_Try it_
Please state how many lines of the data below contain the word "Task", offering nothing besides the number.

_Supplied entries_
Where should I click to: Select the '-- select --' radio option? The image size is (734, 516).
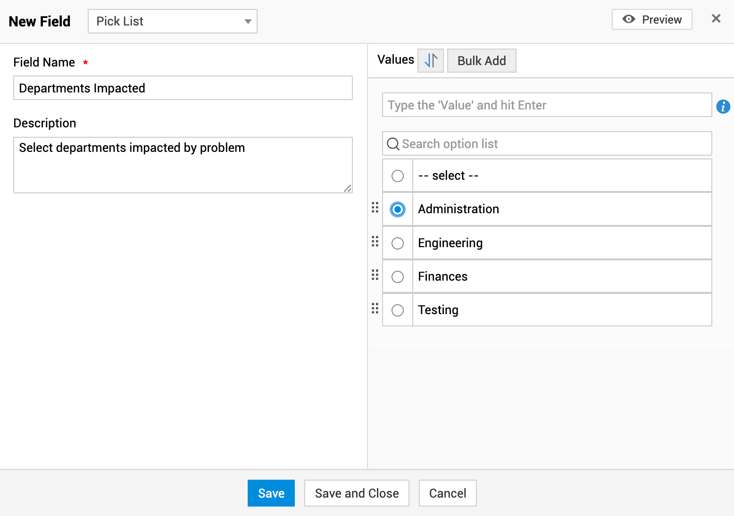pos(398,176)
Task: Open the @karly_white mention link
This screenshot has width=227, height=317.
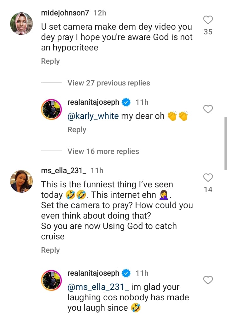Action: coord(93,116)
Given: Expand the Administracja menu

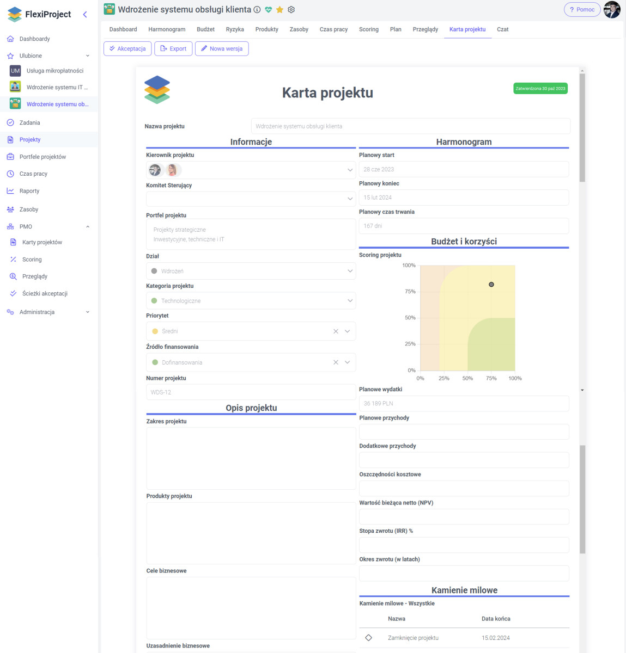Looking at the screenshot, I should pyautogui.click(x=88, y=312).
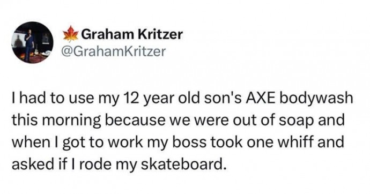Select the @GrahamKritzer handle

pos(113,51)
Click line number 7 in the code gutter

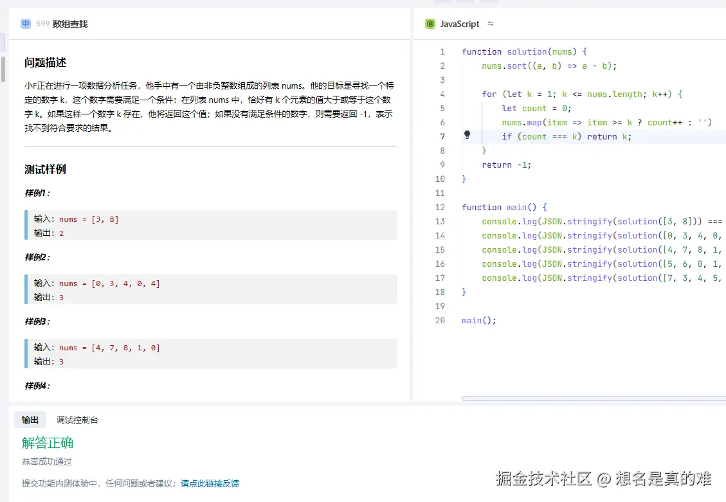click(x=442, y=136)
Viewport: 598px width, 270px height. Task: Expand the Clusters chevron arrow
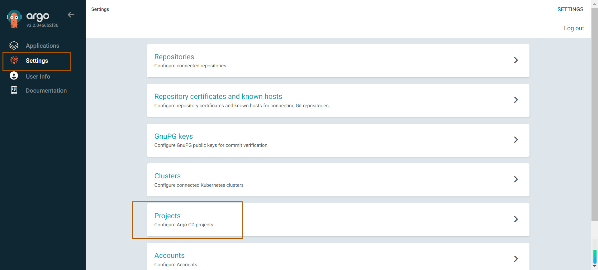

_Exercise output_
2